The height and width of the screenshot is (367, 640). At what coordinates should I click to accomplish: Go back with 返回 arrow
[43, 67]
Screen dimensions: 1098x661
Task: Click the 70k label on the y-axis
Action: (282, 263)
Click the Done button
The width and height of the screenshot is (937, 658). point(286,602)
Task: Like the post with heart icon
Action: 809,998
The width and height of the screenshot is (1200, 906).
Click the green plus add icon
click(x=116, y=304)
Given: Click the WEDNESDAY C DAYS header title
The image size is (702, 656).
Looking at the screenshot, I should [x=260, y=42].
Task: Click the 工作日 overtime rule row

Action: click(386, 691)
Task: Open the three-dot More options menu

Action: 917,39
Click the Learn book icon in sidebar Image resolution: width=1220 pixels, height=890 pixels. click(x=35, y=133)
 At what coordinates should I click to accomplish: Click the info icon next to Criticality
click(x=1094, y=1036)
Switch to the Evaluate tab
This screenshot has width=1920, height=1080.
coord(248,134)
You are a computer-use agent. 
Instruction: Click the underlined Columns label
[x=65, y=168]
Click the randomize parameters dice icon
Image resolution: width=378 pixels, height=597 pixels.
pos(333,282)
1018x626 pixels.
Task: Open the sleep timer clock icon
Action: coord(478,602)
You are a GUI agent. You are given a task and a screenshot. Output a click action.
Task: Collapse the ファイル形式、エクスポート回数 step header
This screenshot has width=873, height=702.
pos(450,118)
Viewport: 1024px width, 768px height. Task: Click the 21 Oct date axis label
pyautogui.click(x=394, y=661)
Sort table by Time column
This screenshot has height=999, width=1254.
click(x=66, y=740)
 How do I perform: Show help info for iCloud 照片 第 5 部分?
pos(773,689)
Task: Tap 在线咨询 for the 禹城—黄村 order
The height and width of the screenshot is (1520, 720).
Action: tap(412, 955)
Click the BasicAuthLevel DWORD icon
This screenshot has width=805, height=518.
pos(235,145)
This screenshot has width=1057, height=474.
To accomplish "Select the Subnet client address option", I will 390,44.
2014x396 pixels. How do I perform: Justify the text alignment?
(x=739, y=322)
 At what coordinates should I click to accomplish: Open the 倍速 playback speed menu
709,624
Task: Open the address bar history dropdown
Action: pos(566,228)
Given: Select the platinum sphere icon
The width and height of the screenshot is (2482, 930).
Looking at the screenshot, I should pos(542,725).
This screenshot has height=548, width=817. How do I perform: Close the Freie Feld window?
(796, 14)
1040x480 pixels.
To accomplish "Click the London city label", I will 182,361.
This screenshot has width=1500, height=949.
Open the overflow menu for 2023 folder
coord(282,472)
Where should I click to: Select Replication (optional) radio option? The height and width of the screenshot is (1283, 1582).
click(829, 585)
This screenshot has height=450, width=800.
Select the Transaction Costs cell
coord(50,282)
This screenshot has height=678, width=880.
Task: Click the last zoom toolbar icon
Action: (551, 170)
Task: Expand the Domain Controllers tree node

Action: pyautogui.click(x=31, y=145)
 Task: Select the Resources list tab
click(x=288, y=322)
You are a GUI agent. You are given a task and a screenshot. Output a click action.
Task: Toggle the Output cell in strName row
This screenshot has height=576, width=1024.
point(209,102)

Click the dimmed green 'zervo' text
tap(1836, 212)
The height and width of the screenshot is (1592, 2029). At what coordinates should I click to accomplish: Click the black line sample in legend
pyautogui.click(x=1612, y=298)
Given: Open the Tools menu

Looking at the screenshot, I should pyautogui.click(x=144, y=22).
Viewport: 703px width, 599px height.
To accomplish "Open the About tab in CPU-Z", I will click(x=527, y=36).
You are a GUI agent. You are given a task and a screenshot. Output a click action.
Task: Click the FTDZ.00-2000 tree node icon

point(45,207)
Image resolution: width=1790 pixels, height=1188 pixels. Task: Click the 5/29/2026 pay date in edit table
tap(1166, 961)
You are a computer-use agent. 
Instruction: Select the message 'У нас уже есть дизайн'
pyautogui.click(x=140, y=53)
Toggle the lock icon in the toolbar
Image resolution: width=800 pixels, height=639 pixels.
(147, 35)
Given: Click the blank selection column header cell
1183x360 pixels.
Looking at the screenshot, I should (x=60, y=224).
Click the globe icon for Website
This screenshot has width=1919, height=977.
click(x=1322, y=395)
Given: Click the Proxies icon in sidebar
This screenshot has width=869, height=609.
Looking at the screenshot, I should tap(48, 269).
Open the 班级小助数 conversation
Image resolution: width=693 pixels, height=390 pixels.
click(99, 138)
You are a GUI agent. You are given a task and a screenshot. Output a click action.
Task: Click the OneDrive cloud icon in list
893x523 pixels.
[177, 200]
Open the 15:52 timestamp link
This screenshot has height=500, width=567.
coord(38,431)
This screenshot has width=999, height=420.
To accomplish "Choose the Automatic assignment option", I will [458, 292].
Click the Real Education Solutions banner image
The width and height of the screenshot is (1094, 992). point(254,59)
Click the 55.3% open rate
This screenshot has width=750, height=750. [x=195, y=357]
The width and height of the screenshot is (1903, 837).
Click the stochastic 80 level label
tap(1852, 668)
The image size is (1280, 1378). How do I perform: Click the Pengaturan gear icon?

▶ WORK TO BE COMPLETED: Could you give the rows again with every "GUI agent" swapped for "screen assistant" and nothing else changed?

▶ RIGHT ANSWER:
The height and width of the screenshot is (367, 640). At what coordinates should I click to accomplish: Go back with 返回 arrow
[43, 67]
Screen dimensions: 1098x661
Task: Click the 70k label on the y-axis
Action: (282, 263)
Click the Done button
The width and height of the screenshot is (937, 658). point(286,602)
Task: Like the post with heart icon
Action: 809,998
The width and height of the screenshot is (1200, 906).
Click the green plus add icon
click(x=116, y=304)
Given: Click the WEDNESDAY C DAYS header title
The image size is (702, 656).
Looking at the screenshot, I should [x=260, y=42].
Task: Click the 工作日 overtime rule row

Action: click(386, 691)
Task: Open the three-dot More options menu

Action: 917,39
Click the Learn book icon in sidebar Image resolution: width=1220 pixels, height=890 pixels. click(x=35, y=133)
 At what coordinates should I click to accomplish: Click the info icon next to Criticality
click(x=1094, y=1036)
Switch to the Evaluate tab
This screenshot has width=1920, height=1080.
coord(248,134)
You are a computer-use agent. 
Instruction: Click the underlined Columns label
[x=65, y=168]
Click the randomize parameters dice icon
Image resolution: width=378 pixels, height=597 pixels.
pos(333,282)
1018x626 pixels.
Task: Open the sleep timer clock icon
Action: coord(478,602)
You are a screen assistant. You are given a task and a screenshot. Output a click action.
Task: Collapse the ファイル形式、エクスポート回数 step header
This screenshot has width=873, height=702.
pos(450,118)
Viewport: 1024px width, 768px height. Task: Click the 21 Oct date axis label
pyautogui.click(x=394, y=661)
Sort table by Time column
This screenshot has height=999, width=1254.
click(x=66, y=740)
 How do I perform: Show help info for iCloud 照片 第 5 部分?
pos(773,689)
Task: Tap 在线咨询 for the 禹城—黄村 order
The height and width of the screenshot is (1520, 720).
Action: tap(412, 955)
Click the BasicAuthLevel DWORD icon
This screenshot has width=805, height=518.
pos(235,145)
This screenshot has width=1057, height=474.
To accomplish "Select the Subnet client address option", I will 390,44.
2014x396 pixels. How do I perform: Justify the text alignment?
(x=739, y=322)
 At what coordinates should I click to accomplish: Open the 倍速 playback speed menu
709,624
Task: Open the address bar history dropdown
Action: pos(566,228)
Given: Select the platinum sphere icon
The width and height of the screenshot is (2482, 930).
Looking at the screenshot, I should pos(542,725).
This screenshot has height=548, width=817. How do I perform: Close the Freie Feld window?
(796, 14)
1040x480 pixels.
To accomplish "Click the London city label", I will 182,361.
This screenshot has width=1500, height=949.
Open the overflow menu for 2023 folder
coord(282,472)
Where should I click to: Select Replication (optional) radio option? The height and width of the screenshot is (1283, 1582).
click(829, 585)
This screenshot has height=450, width=800.
Select the Transaction Costs cell
coord(50,282)
This screenshot has height=678, width=880.
Task: Click the last zoom toolbar icon
Action: (551, 170)
Task: Expand the Domain Controllers tree node

Action: pyautogui.click(x=31, y=145)
 Task: Select the Resources list tab
click(x=288, y=322)
You are a screen assistant. You are given a task and a screenshot. Output a click action.
Task: Toggle the Output cell in strName row
This screenshot has height=576, width=1024.
point(209,102)

Click the dimmed green 'zervo' text
tap(1836, 212)
The height and width of the screenshot is (1592, 2029). At what coordinates should I click to accomplish: Click the black line sample in legend
pyautogui.click(x=1612, y=298)
Given: Open the Tools menu

Looking at the screenshot, I should pyautogui.click(x=144, y=22).
Viewport: 703px width, 599px height.
To accomplish "Open the About tab in CPU-Z", I will click(x=527, y=36).
You are a screen assistant. You are given a task and a screenshot. Output a click action.
Task: Click the FTDZ.00-2000 tree node icon

point(45,207)
Image resolution: width=1790 pixels, height=1188 pixels. Task: Click the 5/29/2026 pay date in edit table
tap(1166, 961)
You are a computer-use agent. 
Instruction: Select the message 'У нас уже есть дизайн'
pyautogui.click(x=140, y=53)
Toggle the lock icon in the toolbar
Image resolution: width=800 pixels, height=639 pixels.
(147, 35)
Given: Click the blank selection column header cell
1183x360 pixels.
Looking at the screenshot, I should (x=60, y=224).
Click the globe icon for Website
This screenshot has width=1919, height=977.
click(x=1322, y=395)
Given: Click the Proxies icon in sidebar
This screenshot has width=869, height=609.
Looking at the screenshot, I should tap(48, 269).
Open the 班级小助数 conversation
Image resolution: width=693 pixels, height=390 pixels.
click(99, 138)
You are a screen assistant. You are given a task and a screenshot. Output a click action.
Task: Click the OneDrive cloud icon in list
893x523 pixels.
[177, 200]
Open the 15:52 timestamp link
This screenshot has height=500, width=567.
coord(38,431)
This screenshot has width=999, height=420.
To accomplish "Choose the Automatic assignment option", I will [458, 292].
Click the Real Education Solutions banner image
The width and height of the screenshot is (1094, 992). point(254,59)
Click the 55.3% open rate
This screenshot has width=750, height=750. [x=195, y=357]
The width and height of the screenshot is (1903, 837).
Click the stochastic 80 level label
tap(1852, 668)
The image size is (1280, 1378). How do I perform: Click the Pengaturan gear icon?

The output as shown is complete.